» To do
Write out the items below word for word, beginning at the line that contains "Viewport: 1000px width, 460px" and stopping after the line that contains "Action: pyautogui.click(x=255, y=24)".

» Given records

◆ ◆ ◆ ◆

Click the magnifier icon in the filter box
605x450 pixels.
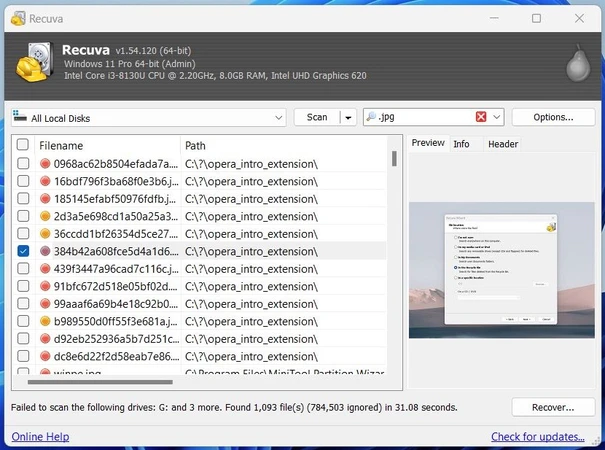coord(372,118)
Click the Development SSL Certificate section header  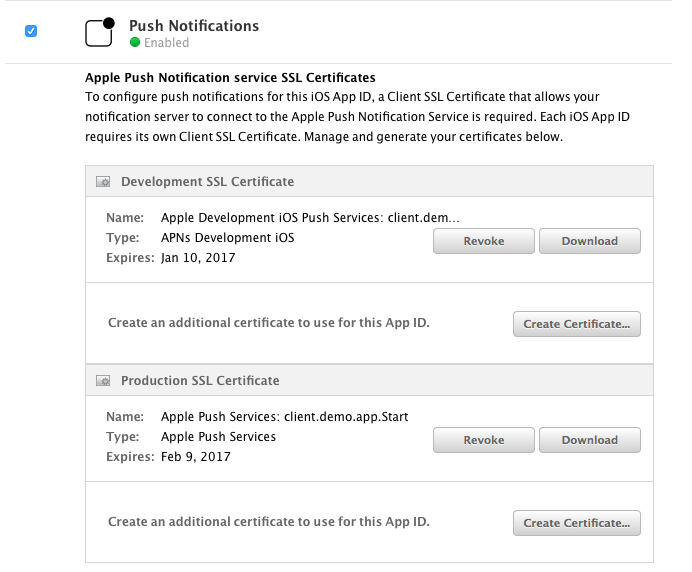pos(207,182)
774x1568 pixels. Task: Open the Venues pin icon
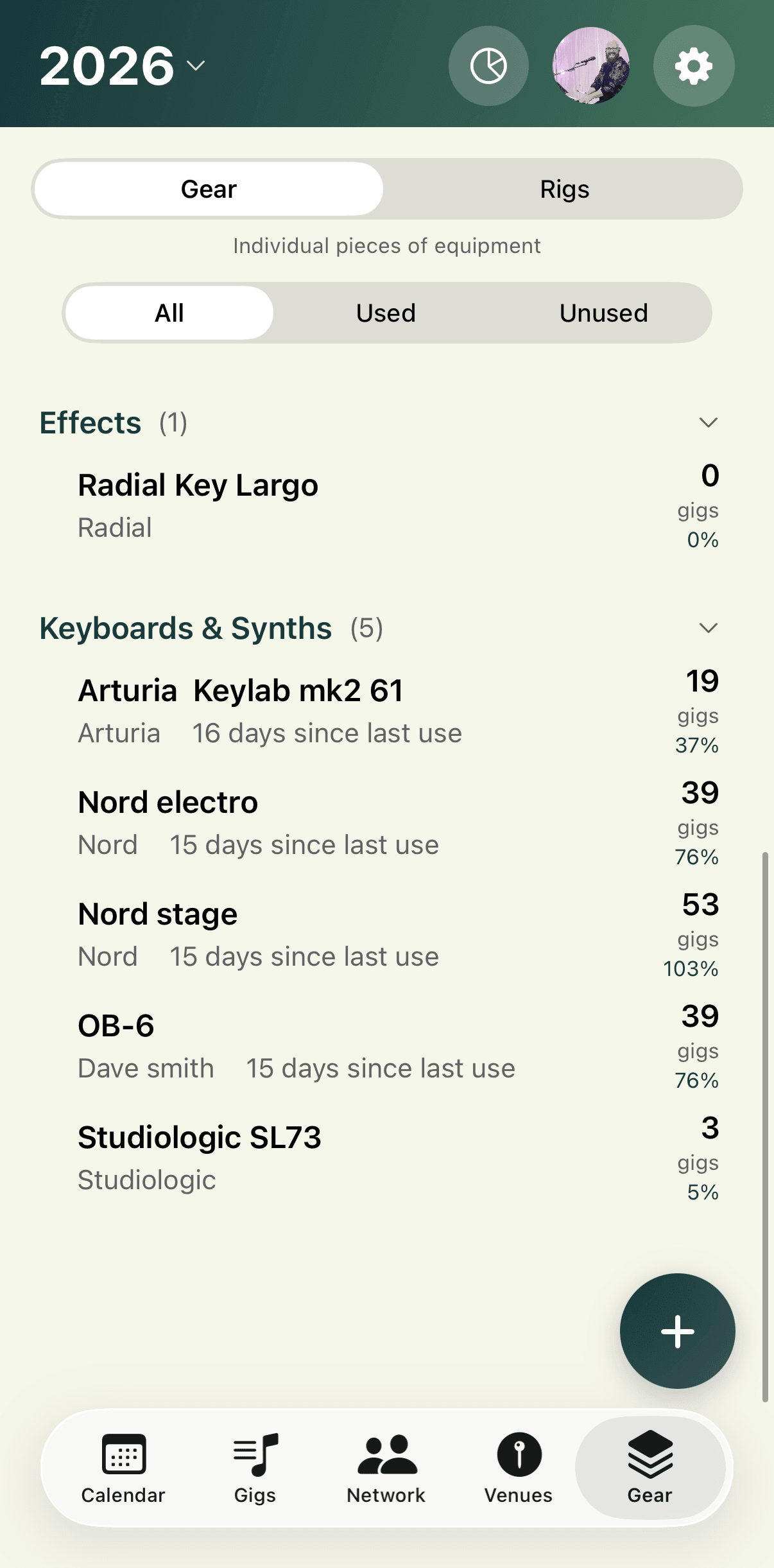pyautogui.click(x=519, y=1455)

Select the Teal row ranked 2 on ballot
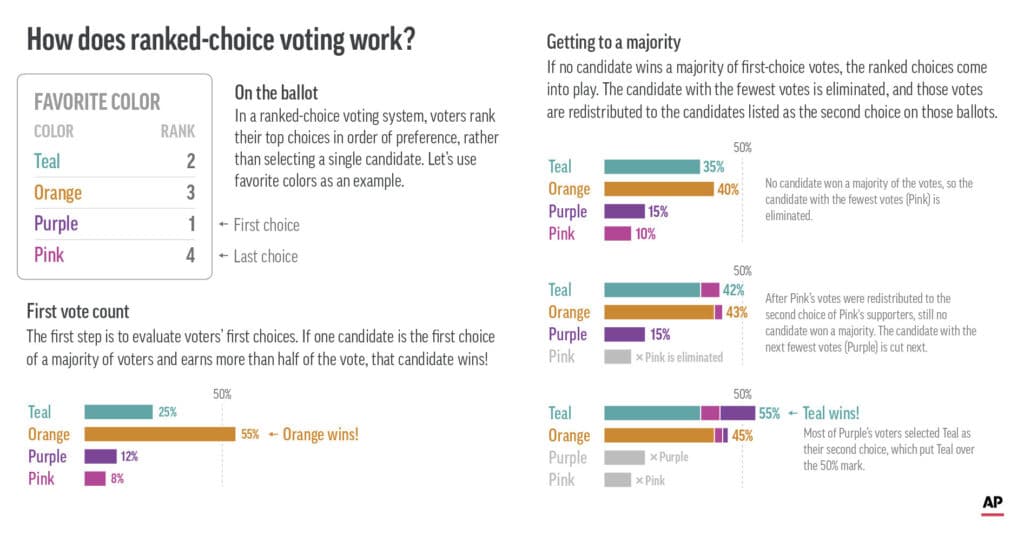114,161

◆ ◆ ◆ ◆

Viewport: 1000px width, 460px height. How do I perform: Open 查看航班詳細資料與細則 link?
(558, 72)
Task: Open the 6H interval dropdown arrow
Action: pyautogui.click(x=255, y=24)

◆ ◆ ◆ ◆

» Output of the task
Viewport: 1000px width, 460px height. How do I perform: Open 查看航班詳細資料與細則 link?
(558, 72)
Task: Open the 6H interval dropdown arrow
Action: pyautogui.click(x=255, y=24)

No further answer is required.